You see the shrewd humour of that observation touches the smallest detail. Miss Nightingale never wasted time in unpractical theorizing. In discussing the far-off attainment of ideal nursing she says:—
“Will the top of Mont Blanc ever be made habitable? Our answer would be, it will be many thousands of years before we have reached the bottom of Mont Blanc in making the earth healthy. Wait till we have reached the bottom before we discuss the top.”
Did she with her large outlook and big heart see our absurdity as well as our shame when, pointing a finger of scorn at what we named the superstition of other countries, we were yet content to see Spain and France and Italy sending out daily, in religious service to the poor, whole regiments of gentle and refined women trained in the arts of healing and the methods of discipline, while even in our public institutions—our hospitals and workhouses and prisons—it would hardly have been an exaggeration to say that most of the so-called “nurses” of those days were but drunken sluts?
She herself has said:—
“Shall the Roman Catholic Church do all the work? Has not the Protestant the same Lord, who accepted the services not only of men, but also of women?”
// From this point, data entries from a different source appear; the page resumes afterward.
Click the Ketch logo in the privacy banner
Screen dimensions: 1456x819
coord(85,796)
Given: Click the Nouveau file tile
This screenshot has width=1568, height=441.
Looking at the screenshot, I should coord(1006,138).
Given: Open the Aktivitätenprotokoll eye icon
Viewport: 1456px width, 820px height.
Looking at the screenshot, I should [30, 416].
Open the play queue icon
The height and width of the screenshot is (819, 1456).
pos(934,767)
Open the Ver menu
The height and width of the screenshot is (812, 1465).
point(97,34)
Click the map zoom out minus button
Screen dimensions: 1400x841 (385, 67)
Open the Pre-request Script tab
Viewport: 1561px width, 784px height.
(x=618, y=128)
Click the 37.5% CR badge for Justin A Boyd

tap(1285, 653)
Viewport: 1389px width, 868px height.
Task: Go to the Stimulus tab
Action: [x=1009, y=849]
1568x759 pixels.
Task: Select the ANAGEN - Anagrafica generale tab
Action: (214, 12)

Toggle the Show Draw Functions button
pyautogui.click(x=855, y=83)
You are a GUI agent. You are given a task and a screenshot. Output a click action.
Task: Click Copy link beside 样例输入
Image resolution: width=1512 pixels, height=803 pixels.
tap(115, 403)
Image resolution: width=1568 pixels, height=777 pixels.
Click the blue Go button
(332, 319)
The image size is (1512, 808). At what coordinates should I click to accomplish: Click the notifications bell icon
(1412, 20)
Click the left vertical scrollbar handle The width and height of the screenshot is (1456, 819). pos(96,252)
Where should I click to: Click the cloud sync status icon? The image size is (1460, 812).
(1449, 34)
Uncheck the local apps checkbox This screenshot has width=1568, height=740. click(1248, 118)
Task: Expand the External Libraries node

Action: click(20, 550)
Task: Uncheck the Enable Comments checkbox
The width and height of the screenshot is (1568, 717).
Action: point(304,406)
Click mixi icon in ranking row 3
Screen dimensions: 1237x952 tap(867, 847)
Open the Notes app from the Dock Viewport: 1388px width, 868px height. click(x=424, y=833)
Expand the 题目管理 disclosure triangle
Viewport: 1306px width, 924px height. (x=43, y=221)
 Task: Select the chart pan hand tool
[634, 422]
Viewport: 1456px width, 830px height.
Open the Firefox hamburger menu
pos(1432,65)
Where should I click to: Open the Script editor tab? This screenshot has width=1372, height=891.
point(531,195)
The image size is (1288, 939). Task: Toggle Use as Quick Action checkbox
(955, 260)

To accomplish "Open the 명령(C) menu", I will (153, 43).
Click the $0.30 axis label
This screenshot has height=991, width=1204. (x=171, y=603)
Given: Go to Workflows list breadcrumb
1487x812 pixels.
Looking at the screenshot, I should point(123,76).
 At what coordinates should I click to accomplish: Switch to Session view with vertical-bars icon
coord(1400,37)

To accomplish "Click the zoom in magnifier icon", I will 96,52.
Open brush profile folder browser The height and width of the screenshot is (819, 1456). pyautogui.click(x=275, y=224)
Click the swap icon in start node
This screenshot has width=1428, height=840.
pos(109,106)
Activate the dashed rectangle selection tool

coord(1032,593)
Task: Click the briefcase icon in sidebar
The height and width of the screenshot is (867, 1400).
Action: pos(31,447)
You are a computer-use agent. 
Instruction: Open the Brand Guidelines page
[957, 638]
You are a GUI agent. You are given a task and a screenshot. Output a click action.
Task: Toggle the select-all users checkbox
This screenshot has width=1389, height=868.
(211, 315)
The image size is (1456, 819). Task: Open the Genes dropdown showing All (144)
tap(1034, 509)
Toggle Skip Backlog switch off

One saving clause there is for England concerning this matter in the history of that time, in the work of a distinguished member of the Society of Friends, even before Florence Nightingale or Felicia Skene had been much heard of. We read that “the heavenly personality of Elizabeth Fry (whom Miss Nightingale sought out and visited) was an ever-present inspiration in her life.” From Elizabeth Fry our heroine heard of Pastor Fliedner’s training institute for nurses at Kaiserswerth, already described in the foregoing chapter; but, before going there, she took in the meantime a self-imposed course of training in Britain, visiting the hospitals in London, Edinburgh, and Dublin, though, so far as the nursing was concerned, the criticisms in her own Nursing Notes of later years would certainly suggest that what she learned was chiefly what not to do. Her gracious and winning dignity was far indeed from the blindness of a weak amiability, and it can hardly be doubted that what she saw of the so-called “nurses” in our hospitals of those days, went far to deepen her resolve to devote herself to a calling then in dire neglect and disrepute. Dirt, disorder, drunkenness—these are the words used by a trustworthy biographer in describing the ways of English nurses in those days—of whom, indeed, we are told that they were of a very coarse order—ill-trained, hard-hearted, immoral. There must surely have been exceptions, but they seem to have been so rare as to have escaped notice. Indeed, it was even said that in those days—so strong and stupefying is the force of custom—decent girls avoided this noble calling, fearing to lose their character if found in its ranks.
But whatever were Florence Nightingale’s faults—and she was by no means so inhuman as to be without faults—conventionality of thought and action certainly cannot be counted among them; and what she saw of the poor degraded souls who waited on the sick in our hospitals did but strengthen her resolve to become a nurse herself.
Since she found no good school of nursing in England, she went abroad, and visited, among other places, the peaceful old hospital of St. John at Bruges, where the nuns are cultivated and devoted women who are well skilled in the gentle art of nursing.
To city after city she went, taking with her not only her gift of discernment, but also that open mind and earnest heart which made of her life-offering so world-wide a boon.